Concepts and Controversies in Evaluating Vitamin K Status in Population-Based Studies (Shea MK and Booth SL)
As new roles for vitamin K in health and disease emerge, so has interest in measuring vitamin K status in population-based studies. To that end, a review just published in Nutrients evaluated the methods currently available to assess vitamin K status in human studies.
Vitamin K nutritional status is primarily accomplished using dietary questionnaires and/or biomarkers. Because food composition databases in the United States are most complete for phylloquinone (vitamin K1, the primary form in Western diets), emphasis has been on phylloquinone intakes and associations with chronic diseases. Yet there is growing interest in menaquinone (vitamin K2) intakes for which the food composition databases need to be expanded.
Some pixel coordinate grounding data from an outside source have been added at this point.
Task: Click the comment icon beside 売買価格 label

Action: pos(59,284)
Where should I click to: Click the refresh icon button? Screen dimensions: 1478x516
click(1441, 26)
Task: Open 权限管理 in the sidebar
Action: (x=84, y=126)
According to the review, phylloquinone is commonly measured in circulation, has robust quality control schemes and changes in response to phylloquinone intake. Conversely, menaquinones are generally not detected in circulation unless large quantities are consumed. The undercarboxylated (inactive) fractions of three vitamin K-dependent proteins are measurable in circulation, change in response to vitamin K supplementation and are modestly correlated. Since different vitamin K-dependent proteins are implicated in different diseases, the appropriate vitamin K-dependent protein biomarker depends on the outcome under study. In contrast to other nutrients, there is no single biomarker that is considered a gold-standard measure of vitamin K status.
The researchers note the following as options to evaluate vitamin K status, and specifically Vitamin K2:
- Dietary intake assessment by food frequency questionnaire (FFQ ). Dietary intake assessment by FFQ is convenient and easily implemented. Currently, food composition databases are being expanded to include multiple menaquinone forms, so dietary questionnaires will no longer be limited to phylloquinone intake. However, the content of K2 can be different even in the same type of food products; the cheese gouda can contain either no Vitamin K2 or a decent amount of K2 (dependent on the production). Additionally, the FFQ is subjective and relies on individuals’ recall ability and perceptions, which can bias the estimates of nutrient intake.
- The use of biomarkers to estimate vitamin K status, such as circulating vitamin K or noncarboxylated or carboxylated vitamin-K dependent proteins (VKDP). The most popular VKDP as a status of vitamin K are undercarboxylated prothrombin (PIVKA-II), undercarboxylated fraction of osteocalcin (ucOC), and dephosphorylated undercarboxylated form (dp)ucMGP. Of the three, ucOC reflects vitamin K intake more so than PIVKA-II and is thought to be a more sensitive indicator of vitamin K status in community-based individuals. Further, during dietary vitamin K depletion, the ucOC increases whereas it decreases in response to vitamin K supplementation.
Moreover, the different measures of vitamin K status are influenced by physiological factors in addition to vitamin K. For example, the amount of undercarboxylated vitamin K-dependent proteins in circulation depends on the total amount of protein, in addition to vitamin K availability. If these measures are not corrected for the total amount of the protein under study, they may reflect total protein status as well as vitamin K status, which can confound the interpretation of the results, according to the researchers.
“The assessment of vitamin K nutritional status in population and clinical studies is important to better understanding of vitamin K’s role in health and disease. However, there is no single biomarker that is considered a gold-standard measure of vitamin K status,” says Dr. Katarzyna Maresz, president of the International Science and Health Foundation. “While even the alternatives offered by the researchers have their drawbacks, there is potential, and this review has helped to highlight the urgency of establishing that gold-standard measure for Vitamin K2.”
Shea MK and Booth SL. Concepts and Controversies in Evaluating Vitamin K Status in Population-Based Studies. Nutrients 2016, 8(1); doi:10.3390/nu8010008.